This is the second project for Intel Edge AI for IoT developers nanodegree. In this project we are given three scenarios-
- Manufacturing
- Retail
- Transportation
These scenarios come from three different industry sectors which try to mimic the requirements of a real client. Our job will be to analyze the constraints, propose the hardware solution and build out and test the application on the Intel DEVCloud. Specifically the goal is to build an application which reduces congestion and queuing systems, situations where the queues are not managed efficiently - one queue may be overloaded while another is empty. Along with the scenarios, sample video footage from the client is provided which can be used to test our applications' performance.
Reduce the congestion in the queues using Intel's OpenVINO API and the person detection model from the Open Model Zoo to count the number of people in each queue, so that people can be directed to the least congested queue.

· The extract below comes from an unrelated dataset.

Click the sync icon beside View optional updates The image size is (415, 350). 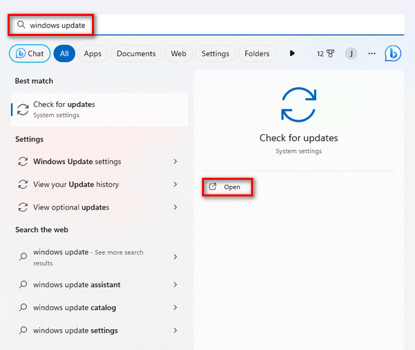[x=23, y=208]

We need to build an application that finds the optimized solution for each scenario which satisfy the client's requirements like the limitations on the budgets they can spend on the hardware and the power consumption requirements for the hardware.

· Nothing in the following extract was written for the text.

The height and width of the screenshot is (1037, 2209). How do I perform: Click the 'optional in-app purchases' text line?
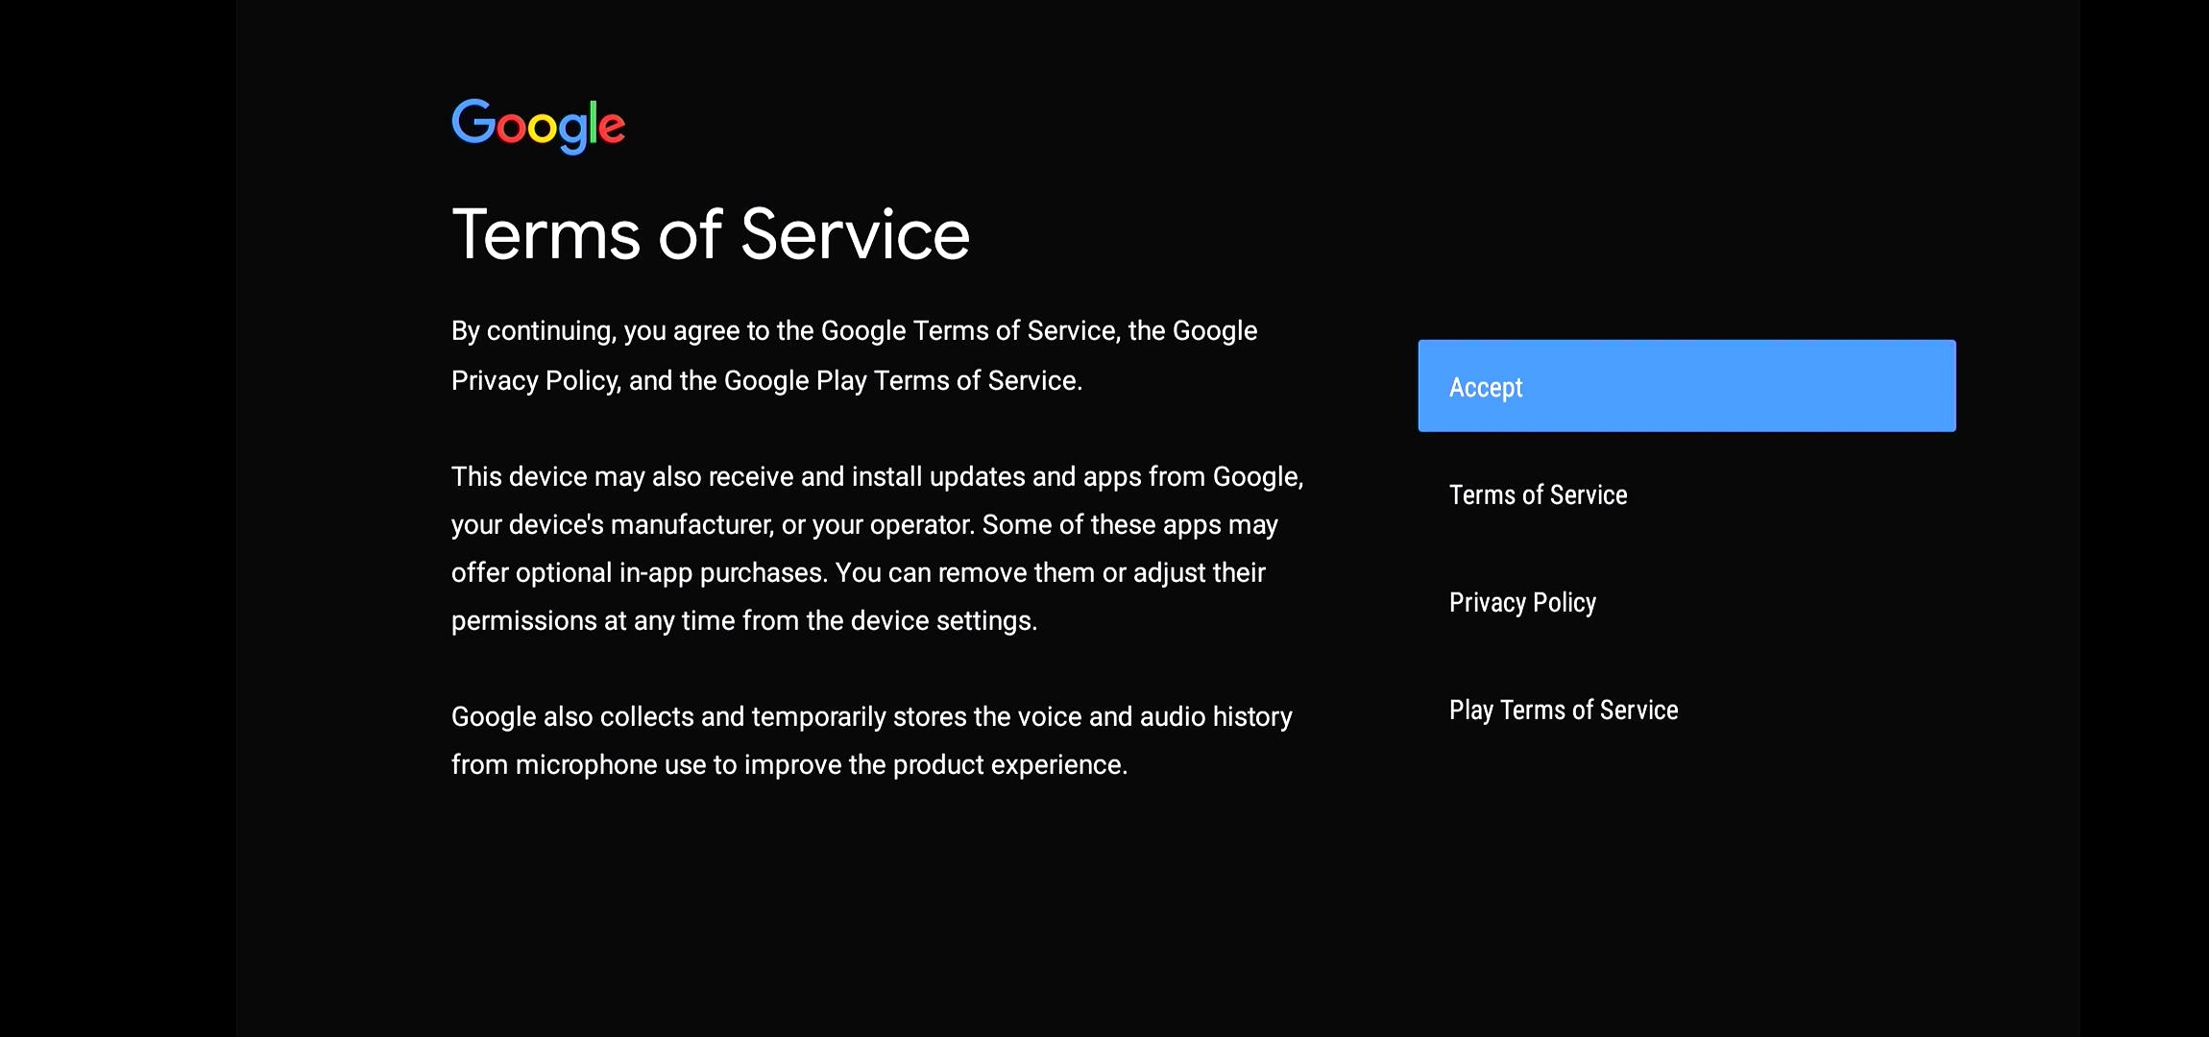[859, 572]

- Propose a possible hardware solution
- Build out the application and test its performance on the DevCloud using multiple hardware types
- Compare the performance to see which hardware performed best
- Validate the proposal based on the test results
The model used for all the scenarios is person-detection-retail-0013
which can be found in Open Model Zoo. The details of the model used for this project can be found here. All the code in the project ran on Intel DEVCloud, so we don't need to set up anything locally.
All the scenarios are benchmarked for three metrics across different hardware - Model load time, Inference time and Frames per second.
Which hardware might be most appropriate for this scenario? (CPU/IGPU/VPU/FPGA)
Proposed Hardware: FPGA
Requirements observed | How does the chosen hardware meet this requirement? |
---|---|
Client requirement is to do image processing 5 times per second on a video feed of 30-35 FPS | FPGA provides low latency as compared to other devices |
It can be easily reprogrammed and optimized for other tasks like finding flaws in the semiconductor chips | FPGAs are ideal for this scenario because they are very flexible in the sense that they are field programmable |
It should at least last for 5-10 years | FPGAs that use devices from Intel’s IoT group have a guaranteed availability of 10 years, from start to production |
Budget is not a constraint since the revenue is good | FPGAs are at least $1000 |
Maximum number of people in the queue | 5 |
---|---|
Model precision chosen (FP32, FP16, or INT8) | FP16 |
All the scenarios are benchmarked for three metrics across different hardware - Model load time, Inference time and Frames per second.
- Model load time
- Inference time
- Frames per second
As per the requirements listed above, FPGA indeed proves out to be the best hardware for this scenario since it offers the highest frame rate and lowest inference time.
Which hardware might be most appropriate for this scenario? (CPU/IGPU/VPU/FPGA)
Proposed Hardware: Integrated GPU that comes with core i7 systems of the client
Requirements observed | How does the chosen hardware meet this requirement? |
---|---|
Limited Budget | No need to buy new hardware, use the IGPU in the systems at the checkout counters |
Latency should not be an issue since even on weekdays the average wait time for customers is around 230 seconds | IGPU offers comparatively higher latency as compared to devices like VPUs |
Client also wants to save as much as possible on electric bill | IGPUs are pretty customizable as they have configurable power consumption option |
Maximum number of people in the queue | 5 (during peak hours) |
---|---|
Model precision chosen (FP32, FP16, or INT8) | IGPU EUs are only optimized for FP16 |
- Model load time
- Inference time
- Frames per second
The main requirements of the client were a limited budget and saving as much on electric bills as possible. The client already has modern systems equipped with core-i7. Although the model loading time for an Integrated GPU is the highest but still it is the perfect hardware for this current scenario as it offers low latency and high frames per second with no additional cost.
Which hardware might be most appropriate for this scenario? (CPU/IGPU/VPU/FPGA)
Proposed Hardware: VPU (Intel Neural Compute Stick-2)
Requirements observed | How does the chosen hardware meet this requirement? |
---|---|
Client has a maximum budget of $300 per system and she would like to save as much as possible | VPUs are small, low-cost devices which can accelerate the performance of pre-existing CPUs |
Save as much as on power requirements | VPUs are very low power devices |
Maximum number of people in the queue | 15 (during rush hours) |
---|---|
Model precision chosen (FP32, FP16, or INT8) | FP16 |
- Model load time
- Inference time
- Frames per second
Although VPUs have the slowest inference time, the qualities that make them very attractive are low-budget, low-power and very fast model loading time. These are the things that matter a lot to the client so our hardware recommendations are Intel Neural Compute Stick-2.